### Input records ###

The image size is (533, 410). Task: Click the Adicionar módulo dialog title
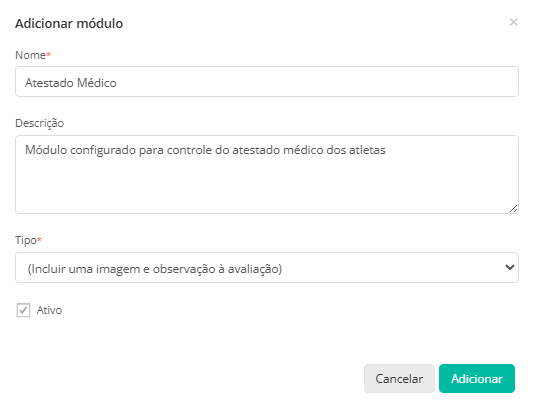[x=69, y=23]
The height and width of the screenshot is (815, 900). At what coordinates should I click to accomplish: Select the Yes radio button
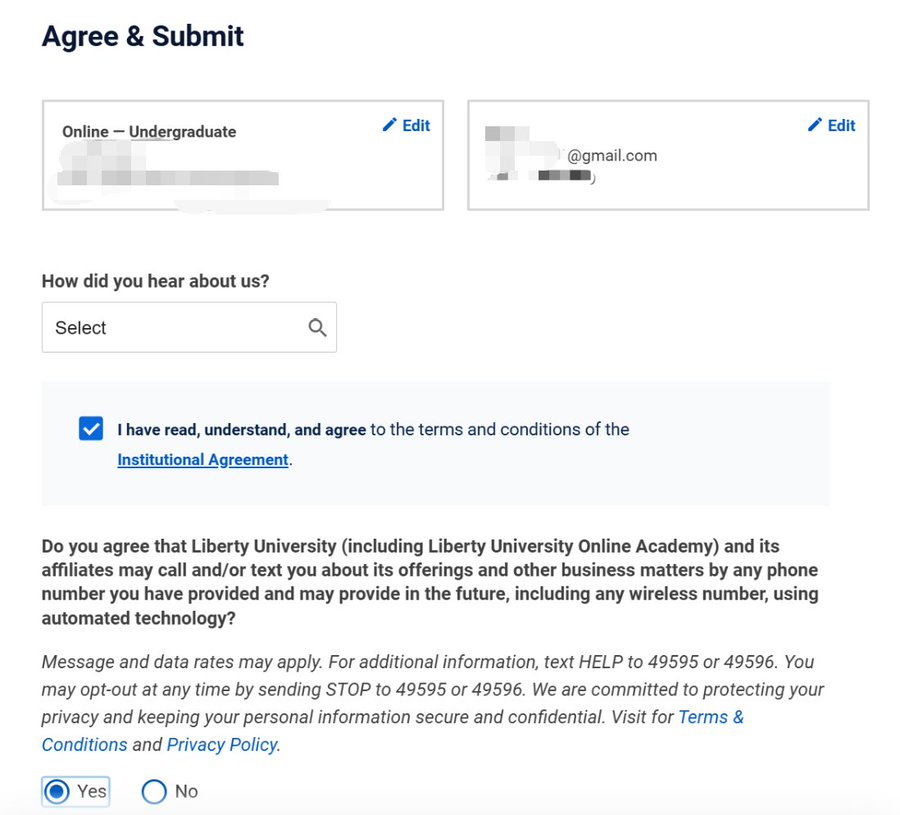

###
### Input records ###

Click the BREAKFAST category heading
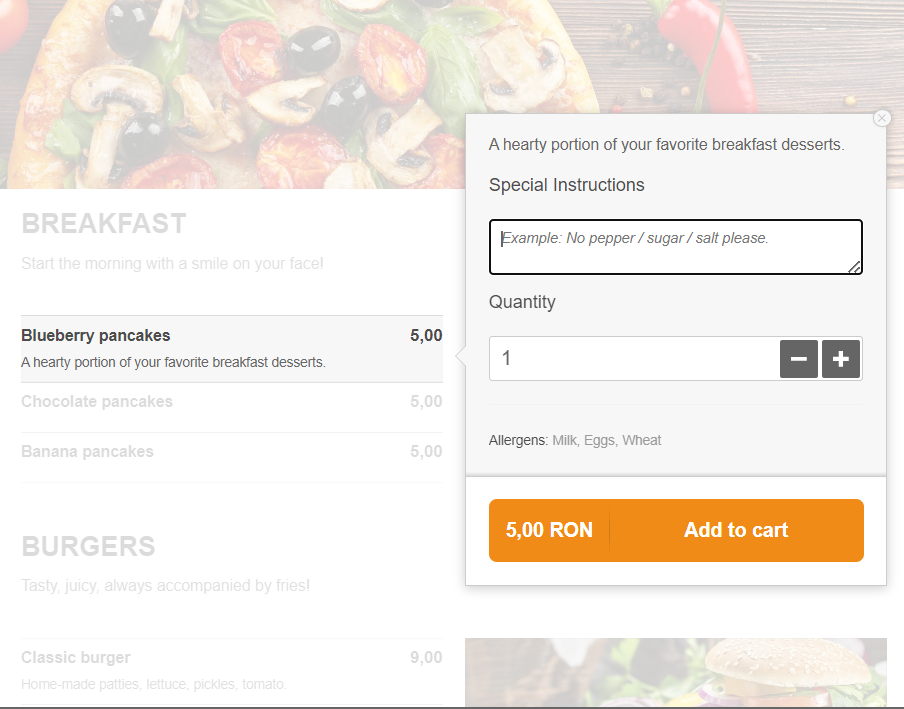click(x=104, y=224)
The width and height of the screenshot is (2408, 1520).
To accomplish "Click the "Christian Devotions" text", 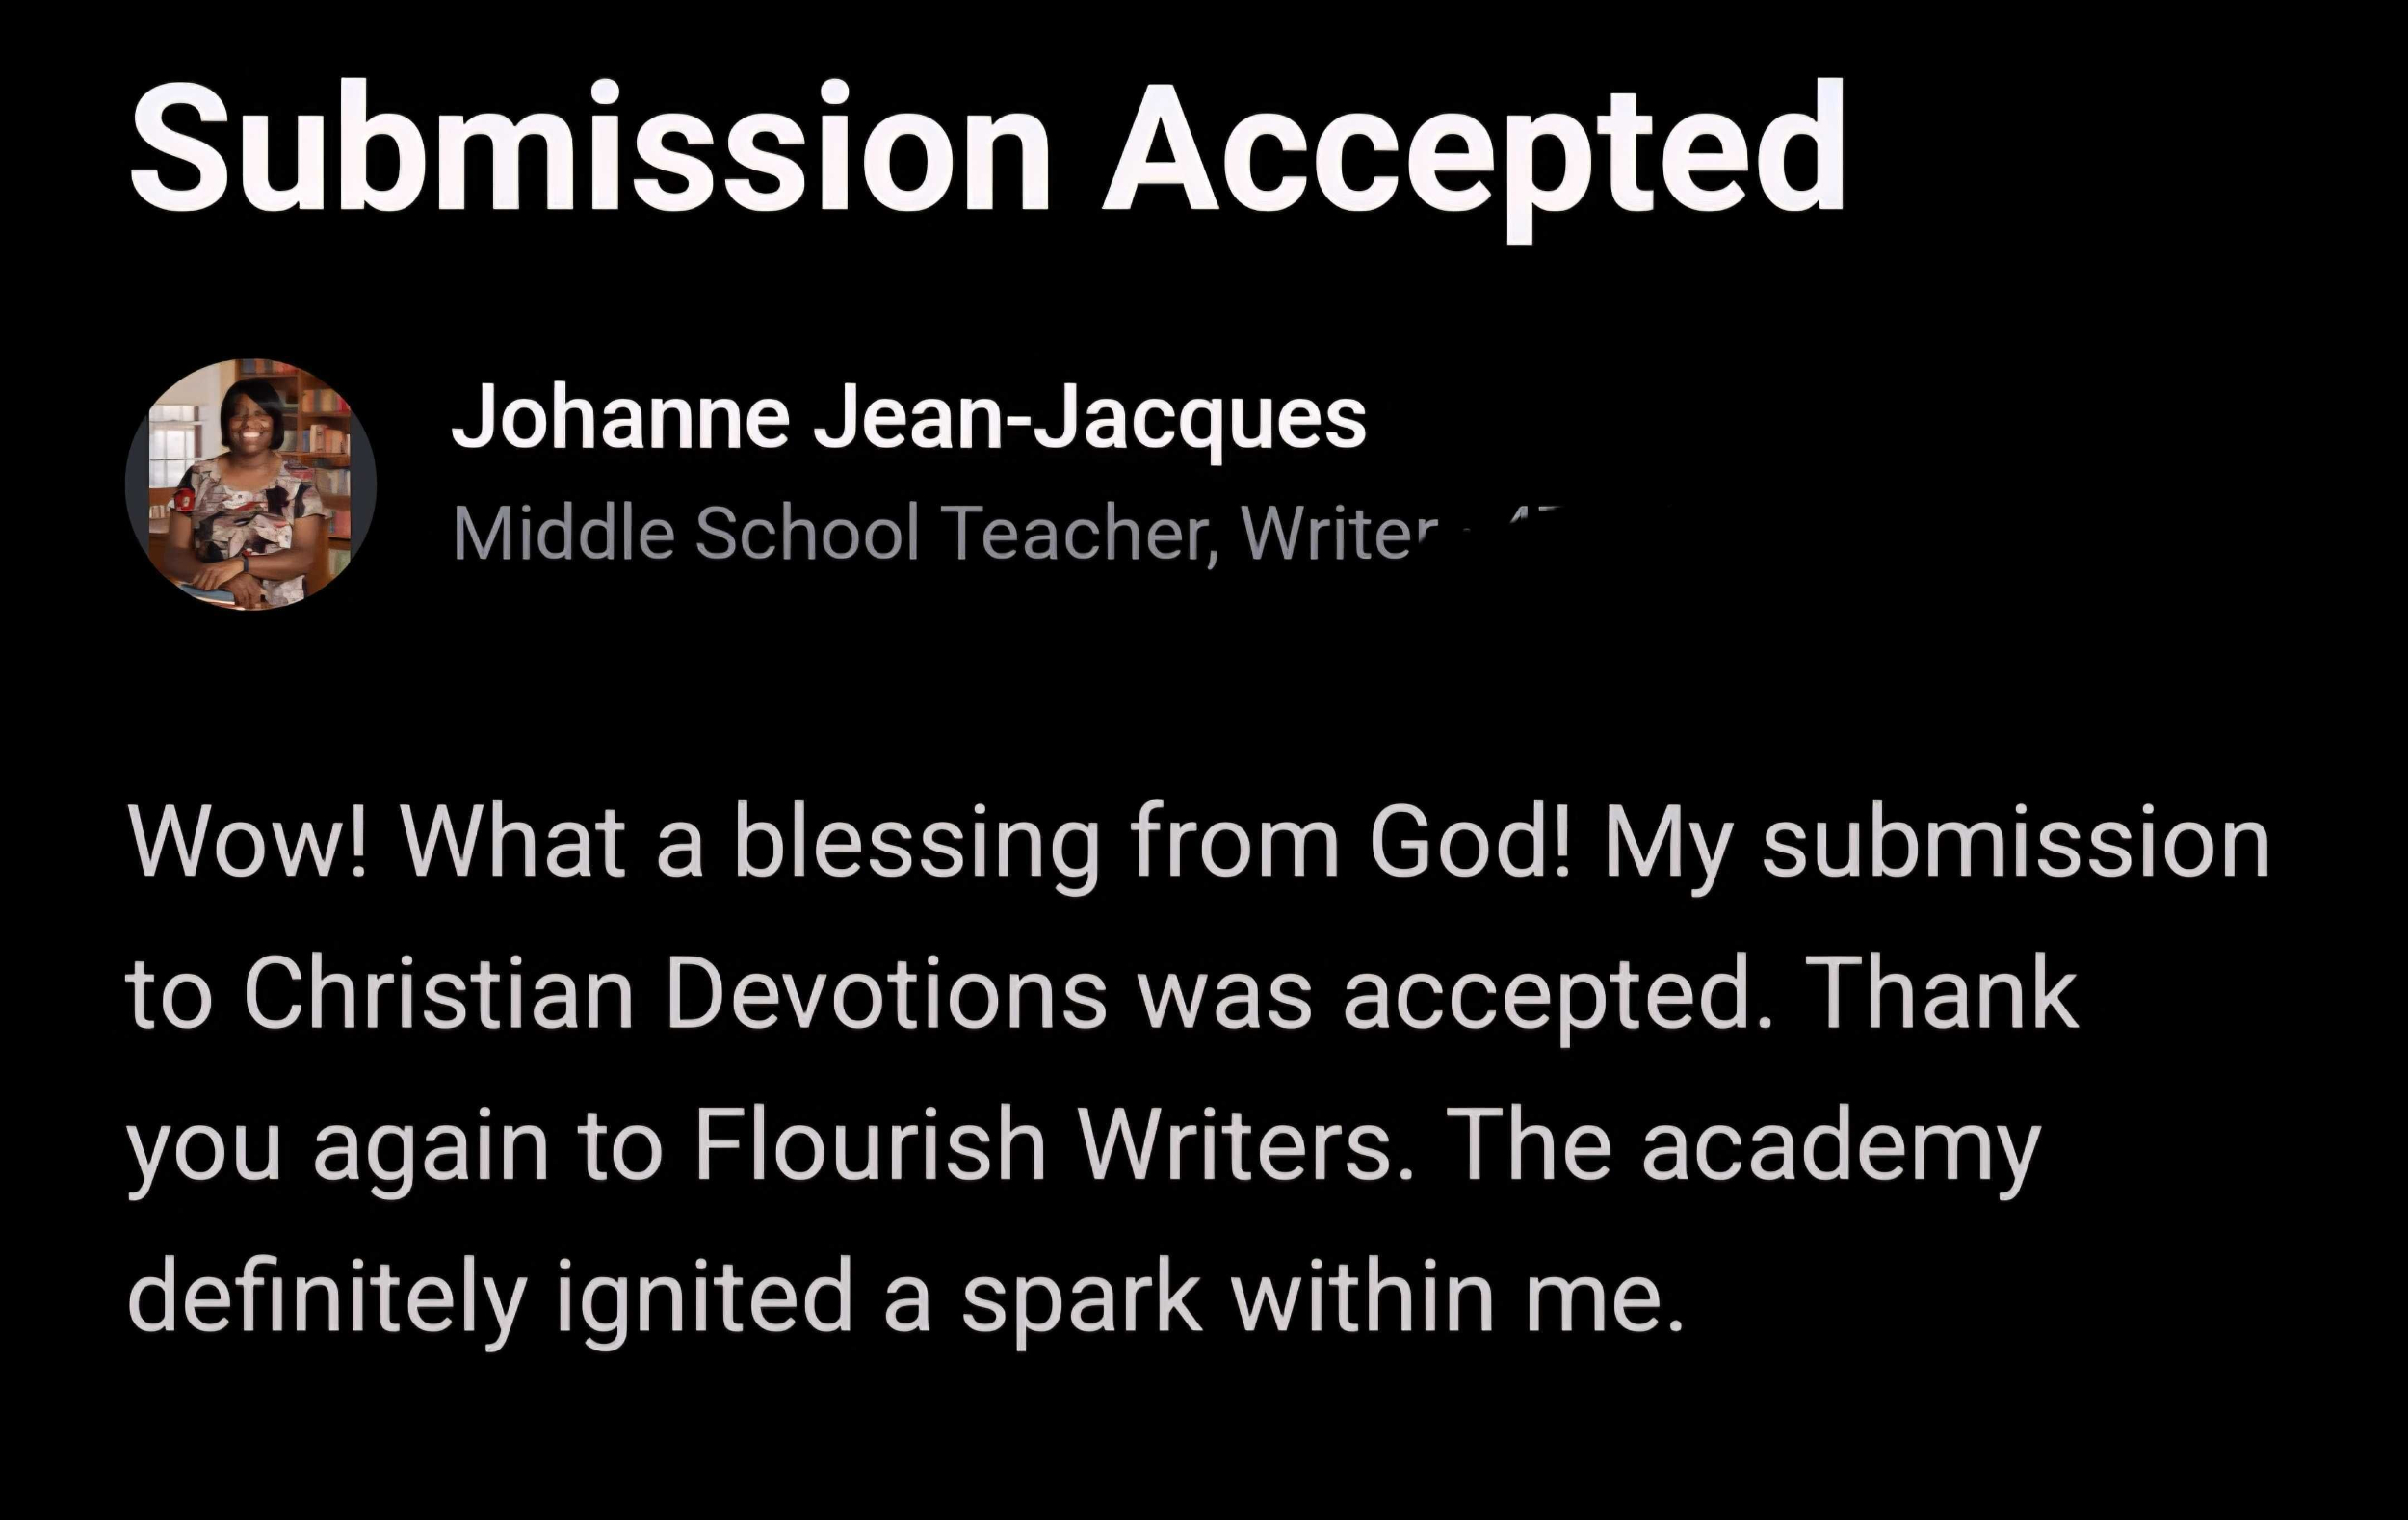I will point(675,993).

###

**Exercise brief**
Write back the stretch of lines above that begins with the line holding "The image size" and ends with the line holding "The height and", both included, exactly as written. Pictures stay out.

**Solution for this problem**
The image size is (533, 410). Task: Click the Adicionar módulo dialog title
[x=69, y=23]
The height and width of the screenshot is (815, 900). At what coordinates should I click to accomplish: Select the Yes radio button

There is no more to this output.